7)  In my experience, while I can quiet the wind sound, the waves are more or less constant throughout, although they vary in intensity.  I question the value of having such constant sound as this can be quite distracting in itself.  In a future post, I will explain why this presence of more or less constant sound undermines the intent to focus on the breath.  Because of how distracting the sounds were to me, I prefer to run the app with the sound off and use it just to monitor my meditation.  I found I achieved a better calm score with the sound off than I did with the sound on.  This may be because I have meditated on my own for a number of years and know how to calm my mind.  Also, because I have mainly practiced with an open monitoring style of mindfulness meditation, my mind may have a tendency to go to these environmental sounds, especially as they kick up and become more prominent.   
8)  The data provided by the app is quite helpful and allows you to review with graphs the profile of active, calm, and neutral throughout the session and to review moment by moment what occurred in terms of these different states.  After you achieve a score of 5000, the Muse opens up to added features.  These features reflect basic statistics about what you have been doing with the Muse such as the time of day you practice, how long you practice, and suggestions about what you might do to improve your practice.  You can also review previous sessions and compare them in terms of how calm you were. 

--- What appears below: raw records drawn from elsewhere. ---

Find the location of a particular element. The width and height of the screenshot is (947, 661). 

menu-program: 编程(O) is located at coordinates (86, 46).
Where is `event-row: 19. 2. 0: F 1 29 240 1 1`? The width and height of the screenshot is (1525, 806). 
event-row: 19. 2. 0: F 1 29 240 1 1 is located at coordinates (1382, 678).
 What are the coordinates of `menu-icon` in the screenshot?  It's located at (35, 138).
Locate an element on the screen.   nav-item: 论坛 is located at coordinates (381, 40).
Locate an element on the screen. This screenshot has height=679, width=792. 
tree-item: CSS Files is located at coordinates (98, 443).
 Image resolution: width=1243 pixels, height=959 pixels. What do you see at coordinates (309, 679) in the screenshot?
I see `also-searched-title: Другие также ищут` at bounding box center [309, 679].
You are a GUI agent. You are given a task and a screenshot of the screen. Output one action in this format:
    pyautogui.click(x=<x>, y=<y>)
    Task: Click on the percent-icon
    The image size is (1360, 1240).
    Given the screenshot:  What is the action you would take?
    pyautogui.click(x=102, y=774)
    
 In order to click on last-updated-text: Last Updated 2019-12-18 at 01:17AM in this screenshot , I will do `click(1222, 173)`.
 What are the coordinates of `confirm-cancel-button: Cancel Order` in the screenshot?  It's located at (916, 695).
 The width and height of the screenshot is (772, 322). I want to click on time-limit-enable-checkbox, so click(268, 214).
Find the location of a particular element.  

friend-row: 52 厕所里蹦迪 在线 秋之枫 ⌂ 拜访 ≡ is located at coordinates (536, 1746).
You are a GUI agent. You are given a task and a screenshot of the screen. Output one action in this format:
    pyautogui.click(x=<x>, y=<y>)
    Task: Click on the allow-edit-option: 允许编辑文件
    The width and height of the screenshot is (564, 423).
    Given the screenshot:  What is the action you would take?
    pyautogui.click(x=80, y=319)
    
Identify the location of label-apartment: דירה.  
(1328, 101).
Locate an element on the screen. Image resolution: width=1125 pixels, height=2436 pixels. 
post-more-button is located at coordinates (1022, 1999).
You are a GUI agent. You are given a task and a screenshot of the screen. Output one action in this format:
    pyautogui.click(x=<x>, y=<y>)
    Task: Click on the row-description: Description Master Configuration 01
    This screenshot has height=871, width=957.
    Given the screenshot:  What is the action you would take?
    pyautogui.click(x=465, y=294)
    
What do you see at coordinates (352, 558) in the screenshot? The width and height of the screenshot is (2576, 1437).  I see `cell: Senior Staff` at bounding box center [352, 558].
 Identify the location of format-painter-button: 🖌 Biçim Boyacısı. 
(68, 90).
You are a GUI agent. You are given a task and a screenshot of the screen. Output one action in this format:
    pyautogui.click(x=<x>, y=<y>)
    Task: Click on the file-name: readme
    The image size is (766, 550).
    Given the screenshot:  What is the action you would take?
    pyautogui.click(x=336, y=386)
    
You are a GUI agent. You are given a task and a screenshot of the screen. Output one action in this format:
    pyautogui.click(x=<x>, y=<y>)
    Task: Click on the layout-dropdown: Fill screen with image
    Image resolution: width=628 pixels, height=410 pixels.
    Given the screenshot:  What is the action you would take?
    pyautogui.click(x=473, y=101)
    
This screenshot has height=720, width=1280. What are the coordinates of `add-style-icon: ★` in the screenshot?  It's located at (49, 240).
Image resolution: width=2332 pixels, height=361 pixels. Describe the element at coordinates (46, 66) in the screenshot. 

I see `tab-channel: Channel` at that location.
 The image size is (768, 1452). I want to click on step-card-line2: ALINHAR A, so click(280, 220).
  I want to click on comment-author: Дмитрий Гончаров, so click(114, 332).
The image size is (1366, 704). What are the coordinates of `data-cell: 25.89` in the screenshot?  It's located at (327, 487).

9)  Given that there is not at present a variety of apps available, I would like to see the Muse made compatible with BioExplorer and/or BioEra, which are widely used in neurofeedback circles.  This would make it very easy for anyone familiar with either software to develop their own applications.  At the very least, I would like to see the raw EEG, preferably broken down into standard bandwidths.  I am advised that this is accessible with the developers’ kit, but it would nice if it was an included app rather than something that you have to program yourself.
10)  I have a concern about how substantial the main sensors are as they are placed on a very thin band.  The Muse team said that the strip could be replaced for free within 180 days.  I wonder whether the strip would last beyond that point with regular use.  We will see.

In summary, I have many questions and quibbles, but overall the Muse has many impressive features and a reasonably good app that appears to work in developing focused awareness.  The sound feedback is a major concern, but this is going to be a problem with any attempt to use this type of device to assist meditation when constant sound may act as a distraction.  As a long-term meditator, I prefer to use the Calm app to monitor my meditation rather than to assist it.  I look forward to more applications for the Muse to fulfill the promises that have been made for it.